La ricerca di pianeti al di fuori del nostro sistema solare, gli esopianeti, ha appena fatto un balto da gigante. Un team di scienziati dell’Università di Berna, in collaborazione con il DLR di Berlino, ha sviluppato un modello di intelligenza artificiale (AI) che può predire l’intera architettura di un sistema planetario, partendo dalla conoscenza di un solo pianeta. Questo modello, che opera milioni di volte più velocemente rispetto ai metodi tradizionali, potrebbe accelerare notevolmente la scoperta di “gemelli della Terra”.
Da simulazioni complesse a previsioni istantanee
Per oltre due decenni, i ricercatori hanno utilizzato il “modello di Berna“, una suite di programmi che simula la formazione dei sistemi planetari. Queste simulazioni, sebbene accurate, richiedevano settimane di calcolo su supercomputer. Ora, grazie all’uso di tecniche di AI ispirate ai modelli di linguaggio estesi (LLM), come quelli usati da ChatGPT, il team guidato dal professor Yann Alibert e dalla dottoranda Sara Marques ha trasformato questo processo. “La chiave è stata capire che i sistemi planetari possono essere visti come sequenze di pianeti, proprio come le frasi sono sequenze di parole“, spiega Alibert.
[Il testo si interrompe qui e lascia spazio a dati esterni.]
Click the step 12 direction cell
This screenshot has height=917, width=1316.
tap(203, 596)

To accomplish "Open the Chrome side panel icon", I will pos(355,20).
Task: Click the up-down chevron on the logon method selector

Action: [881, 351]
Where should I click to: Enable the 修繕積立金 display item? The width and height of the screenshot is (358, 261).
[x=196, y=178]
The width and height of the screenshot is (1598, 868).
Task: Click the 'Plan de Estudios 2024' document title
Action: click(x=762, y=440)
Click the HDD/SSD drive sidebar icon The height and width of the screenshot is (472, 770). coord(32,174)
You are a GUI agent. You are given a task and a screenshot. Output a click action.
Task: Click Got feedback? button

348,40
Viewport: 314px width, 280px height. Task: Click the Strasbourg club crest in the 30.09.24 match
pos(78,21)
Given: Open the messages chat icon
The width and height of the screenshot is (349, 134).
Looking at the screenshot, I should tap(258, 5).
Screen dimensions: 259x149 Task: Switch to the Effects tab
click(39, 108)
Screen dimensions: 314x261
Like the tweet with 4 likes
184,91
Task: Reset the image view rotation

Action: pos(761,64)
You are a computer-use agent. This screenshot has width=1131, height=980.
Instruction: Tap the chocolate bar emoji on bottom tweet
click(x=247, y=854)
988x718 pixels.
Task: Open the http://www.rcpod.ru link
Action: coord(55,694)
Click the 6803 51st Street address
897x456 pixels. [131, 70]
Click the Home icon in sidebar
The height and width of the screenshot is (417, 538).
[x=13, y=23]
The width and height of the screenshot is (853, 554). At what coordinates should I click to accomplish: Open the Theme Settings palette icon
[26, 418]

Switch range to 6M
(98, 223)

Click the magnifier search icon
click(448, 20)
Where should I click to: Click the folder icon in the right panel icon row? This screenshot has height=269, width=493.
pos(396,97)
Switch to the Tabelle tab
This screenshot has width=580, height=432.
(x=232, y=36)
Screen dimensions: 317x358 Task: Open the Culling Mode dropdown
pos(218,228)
Il nuovo modello, basato sull’architettura “Transformer“, può generare previsioni accurate sull’esistenza e le proprietà di pianeti aggiuntivi in un sistema. Partendo da un solo pianeta, il modello è in grado di predire l’intera sequenza degli altri pianeti, un risultato che ha lasciato gli stessi scienziati “scettici all’inizio” data la sua precisione.
Ottimizzare le osservazioni
Questa innovazione è cruciale per le future missioni spaziali. La prossima missione dell’ESA, PLATO, che sarà lanciata nel 2026, scoprirà migliaia di nuovi sistemi. Alibert sottolinea l’importanza di sapere “dove osservare” per risparmiare tempo prezioso e costoso. Il nuovo modello AI servirà proprio a questo: dare priorità i sistemi più promettenti, aumentando le probabilità di trovare pianeti simili alla Terra.
Come sottolinea Davoult, “l’intelligenza artificiale è ormai presente nella vita di tutti, e sono convinto che diventerà sempre più fondamentale per le scoperte scientifiche, nella planetologia e non solo“. Questo studio, pubblicato sulla prestigiosa rivista Astronomy and Astrophysics, non è solo un trionfo della tecnologia, ma un promettente passo verso la risposta a una delle domande più antiche dell’umanità: siamo soli nell’universo?